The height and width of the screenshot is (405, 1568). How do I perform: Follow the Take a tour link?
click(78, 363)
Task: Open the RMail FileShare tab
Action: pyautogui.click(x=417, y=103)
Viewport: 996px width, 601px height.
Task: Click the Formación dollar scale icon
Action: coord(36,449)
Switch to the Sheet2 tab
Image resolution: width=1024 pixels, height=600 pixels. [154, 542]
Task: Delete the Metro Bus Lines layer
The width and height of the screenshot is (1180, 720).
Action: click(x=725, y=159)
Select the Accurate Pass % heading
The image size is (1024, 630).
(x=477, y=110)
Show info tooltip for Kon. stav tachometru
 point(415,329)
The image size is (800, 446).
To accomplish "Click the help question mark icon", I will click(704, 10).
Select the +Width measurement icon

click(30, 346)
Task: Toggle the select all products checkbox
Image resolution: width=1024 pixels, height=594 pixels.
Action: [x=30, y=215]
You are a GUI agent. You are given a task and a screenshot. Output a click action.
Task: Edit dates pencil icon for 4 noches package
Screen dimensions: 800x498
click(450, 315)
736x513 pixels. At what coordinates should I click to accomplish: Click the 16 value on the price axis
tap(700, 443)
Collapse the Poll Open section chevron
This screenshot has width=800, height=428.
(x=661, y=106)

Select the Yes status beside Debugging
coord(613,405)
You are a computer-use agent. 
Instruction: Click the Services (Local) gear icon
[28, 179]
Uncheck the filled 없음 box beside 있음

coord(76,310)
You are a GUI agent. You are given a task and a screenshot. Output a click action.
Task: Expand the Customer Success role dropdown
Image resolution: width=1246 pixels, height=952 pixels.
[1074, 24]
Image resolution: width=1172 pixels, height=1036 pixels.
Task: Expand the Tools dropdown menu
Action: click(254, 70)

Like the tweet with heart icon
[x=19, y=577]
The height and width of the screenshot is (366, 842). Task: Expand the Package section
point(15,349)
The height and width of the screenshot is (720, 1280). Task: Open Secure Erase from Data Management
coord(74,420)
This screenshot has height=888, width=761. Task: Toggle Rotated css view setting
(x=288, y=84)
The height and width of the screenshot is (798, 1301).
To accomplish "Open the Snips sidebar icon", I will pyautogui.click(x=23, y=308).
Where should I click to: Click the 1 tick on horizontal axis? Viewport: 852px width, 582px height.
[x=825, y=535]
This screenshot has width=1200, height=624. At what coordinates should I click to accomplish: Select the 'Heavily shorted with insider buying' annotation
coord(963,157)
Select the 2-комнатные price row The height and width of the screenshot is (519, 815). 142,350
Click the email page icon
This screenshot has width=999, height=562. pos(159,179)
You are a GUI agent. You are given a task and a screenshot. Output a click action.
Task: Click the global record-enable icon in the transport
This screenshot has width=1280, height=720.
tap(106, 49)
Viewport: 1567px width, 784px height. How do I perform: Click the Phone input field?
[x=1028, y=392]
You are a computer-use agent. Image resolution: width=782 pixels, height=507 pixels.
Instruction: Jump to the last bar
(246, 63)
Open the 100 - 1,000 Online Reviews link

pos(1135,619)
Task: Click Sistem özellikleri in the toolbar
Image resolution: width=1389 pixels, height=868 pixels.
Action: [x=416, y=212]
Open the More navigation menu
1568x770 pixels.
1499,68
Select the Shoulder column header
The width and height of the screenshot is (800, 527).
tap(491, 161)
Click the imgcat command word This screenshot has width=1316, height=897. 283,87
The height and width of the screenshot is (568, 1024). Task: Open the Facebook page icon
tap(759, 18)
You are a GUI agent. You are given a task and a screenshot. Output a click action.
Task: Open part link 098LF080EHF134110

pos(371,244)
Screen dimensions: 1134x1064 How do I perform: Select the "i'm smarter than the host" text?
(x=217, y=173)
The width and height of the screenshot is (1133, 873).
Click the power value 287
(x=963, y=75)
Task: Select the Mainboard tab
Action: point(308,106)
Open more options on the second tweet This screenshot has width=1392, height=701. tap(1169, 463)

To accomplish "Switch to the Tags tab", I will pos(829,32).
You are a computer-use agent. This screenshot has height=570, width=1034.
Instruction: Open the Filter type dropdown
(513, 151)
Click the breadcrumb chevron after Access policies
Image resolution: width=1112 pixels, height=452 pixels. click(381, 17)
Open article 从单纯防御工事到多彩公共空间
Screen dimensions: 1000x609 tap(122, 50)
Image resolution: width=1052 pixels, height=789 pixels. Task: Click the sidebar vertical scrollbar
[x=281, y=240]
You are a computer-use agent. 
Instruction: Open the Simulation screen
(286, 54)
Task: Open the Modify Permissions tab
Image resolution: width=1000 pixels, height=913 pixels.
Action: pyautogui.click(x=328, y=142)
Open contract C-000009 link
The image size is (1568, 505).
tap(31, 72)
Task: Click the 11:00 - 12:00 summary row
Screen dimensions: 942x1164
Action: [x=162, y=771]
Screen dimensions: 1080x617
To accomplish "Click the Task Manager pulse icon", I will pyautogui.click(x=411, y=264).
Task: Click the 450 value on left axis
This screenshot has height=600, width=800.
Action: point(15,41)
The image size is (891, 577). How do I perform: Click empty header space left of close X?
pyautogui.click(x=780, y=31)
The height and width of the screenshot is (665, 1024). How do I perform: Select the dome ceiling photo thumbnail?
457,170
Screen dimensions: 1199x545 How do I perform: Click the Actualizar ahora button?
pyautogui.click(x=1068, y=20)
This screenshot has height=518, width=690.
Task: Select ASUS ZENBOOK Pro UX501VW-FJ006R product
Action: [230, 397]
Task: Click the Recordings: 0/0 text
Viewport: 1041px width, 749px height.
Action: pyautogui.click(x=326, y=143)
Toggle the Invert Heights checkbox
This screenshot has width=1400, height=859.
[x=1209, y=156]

--

▶ [DESCRIPTION OF THE TASK]:
Write the data out again. Match it exactly.

▶ [RESULT OF THE TASK]:
The height and width of the screenshot is (405, 1568). How do I perform: Follow the Take a tour link?
click(78, 363)
Task: Open the RMail FileShare tab
Action: pyautogui.click(x=417, y=103)
Viewport: 996px width, 601px height.
Task: Click the Formación dollar scale icon
Action: coord(36,449)
Switch to the Sheet2 tab
Image resolution: width=1024 pixels, height=600 pixels. [154, 542]
Task: Delete the Metro Bus Lines layer
The width and height of the screenshot is (1180, 720).
Action: click(x=725, y=159)
Select the Accurate Pass % heading
The image size is (1024, 630).
(x=477, y=110)
Show info tooltip for Kon. stav tachometru
 point(415,329)
The image size is (800, 446).
To accomplish "Click the help question mark icon", I will click(704, 10).
Select the +Width measurement icon

click(30, 346)
Task: Toggle the select all products checkbox
Image resolution: width=1024 pixels, height=594 pixels.
Action: [x=30, y=215]
You are a GUI agent. You are given a task and a screenshot. Output a click action.
Task: Edit dates pencil icon for 4 noches package
Screen dimensions: 800x498
click(450, 315)
736x513 pixels. At what coordinates should I click to accomplish: Click the 16 value on the price axis
tap(700, 443)
Collapse the Poll Open section chevron
This screenshot has width=800, height=428.
(x=661, y=106)

Select the Yes status beside Debugging
coord(613,405)
You are a computer-use agent. 
Instruction: Click the Services (Local) gear icon
[28, 179]
Uncheck the filled 없음 box beside 있음

coord(76,310)
You are a GUI agent. You are given a task and a screenshot. Output a click action.
Task: Expand the Customer Success role dropdown
Image resolution: width=1246 pixels, height=952 pixels.
[1074, 24]
Image resolution: width=1172 pixels, height=1036 pixels.
Task: Expand the Tools dropdown menu
Action: click(254, 70)

Like the tweet with heart icon
[x=19, y=577]
The height and width of the screenshot is (366, 842). Task: Expand the Package section
point(15,349)
The height and width of the screenshot is (720, 1280). Task: Open Secure Erase from Data Management
coord(74,420)
This screenshot has height=888, width=761. Task: Toggle Rotated css view setting
(x=288, y=84)
The height and width of the screenshot is (798, 1301).
To accomplish "Open the Snips sidebar icon", I will pyautogui.click(x=23, y=308).
Where should I click to: Click the 1 tick on horizontal axis? Viewport: 852px width, 582px height.
[x=825, y=535]
This screenshot has width=1200, height=624. At what coordinates should I click to accomplish: Select the 'Heavily shorted with insider buying' annotation
coord(963,157)
Select the 2-комнатные price row The height and width of the screenshot is (519, 815). 142,350
Click the email page icon
This screenshot has width=999, height=562. pos(159,179)
You are a GUI agent. You are given a task and a screenshot. Output a click action.
Task: Click the global record-enable icon in the transport
This screenshot has width=1280, height=720.
tap(106, 49)
Viewport: 1567px width, 784px height. How do I perform: Click the Phone input field?
[x=1028, y=392]
You are a computer-use agent. Image resolution: width=782 pixels, height=507 pixels.
Instruction: Jump to the last bar
(246, 63)
Open the 100 - 1,000 Online Reviews link

pos(1135,619)
Task: Click Sistem özellikleri in the toolbar
Image resolution: width=1389 pixels, height=868 pixels.
Action: [x=416, y=212]
Open the More navigation menu
1568x770 pixels.
1499,68
Select the Shoulder column header
The width and height of the screenshot is (800, 527).
tap(491, 161)
Click the imgcat command word This screenshot has width=1316, height=897. 283,87
The height and width of the screenshot is (568, 1024). Task: Open the Facebook page icon
tap(759, 18)
You are a GUI agent. You are given a task and a screenshot. Output a click action.
Task: Open part link 098LF080EHF134110

pos(371,244)
Screen dimensions: 1134x1064 How do I perform: Select the "i'm smarter than the host" text?
(x=217, y=173)
The width and height of the screenshot is (1133, 873).
Click the power value 287
(x=963, y=75)
Task: Select the Mainboard tab
Action: point(308,106)
Open more options on the second tweet This screenshot has width=1392, height=701. tap(1169, 463)

To accomplish "Switch to the Tags tab", I will pos(829,32).
You are a computer-use agent. This screenshot has height=570, width=1034.
Instruction: Open the Filter type dropdown
(513, 151)
Click the breadcrumb chevron after Access policies
Image resolution: width=1112 pixels, height=452 pixels. click(381, 17)
Open article 从单纯防御工事到多彩公共空间
Screen dimensions: 1000x609 tap(122, 50)
Image resolution: width=1052 pixels, height=789 pixels. Task: Click the sidebar vertical scrollbar
[x=281, y=240]
You are a computer-use agent. 
Instruction: Open the Simulation screen
(286, 54)
Task: Open the Modify Permissions tab
Image resolution: width=1000 pixels, height=913 pixels.
Action: pyautogui.click(x=328, y=142)
Open contract C-000009 link
The image size is (1568, 505).
tap(31, 72)
Task: Click the 11:00 - 12:00 summary row
Screen dimensions: 942x1164
Action: [x=162, y=771]
Screen dimensions: 1080x617
To accomplish "Click the Task Manager pulse icon", I will pyautogui.click(x=411, y=264).
Task: Click the 450 value on left axis
This screenshot has height=600, width=800.
Action: point(15,41)
The image size is (891, 577). How do I perform: Click empty header space left of close X?
pyautogui.click(x=780, y=31)
The height and width of the screenshot is (665, 1024). How do I perform: Select the dome ceiling photo thumbnail?
457,170
Screen dimensions: 1199x545 How do I perform: Click the Actualizar ahora button?
pyautogui.click(x=1068, y=20)
This screenshot has height=518, width=690.
Task: Select ASUS ZENBOOK Pro UX501VW-FJ006R product
Action: [230, 397]
Task: Click the Recordings: 0/0 text
Viewport: 1041px width, 749px height.
Action: pyautogui.click(x=326, y=143)
Toggle the Invert Heights checkbox
This screenshot has width=1400, height=859.
[x=1209, y=156]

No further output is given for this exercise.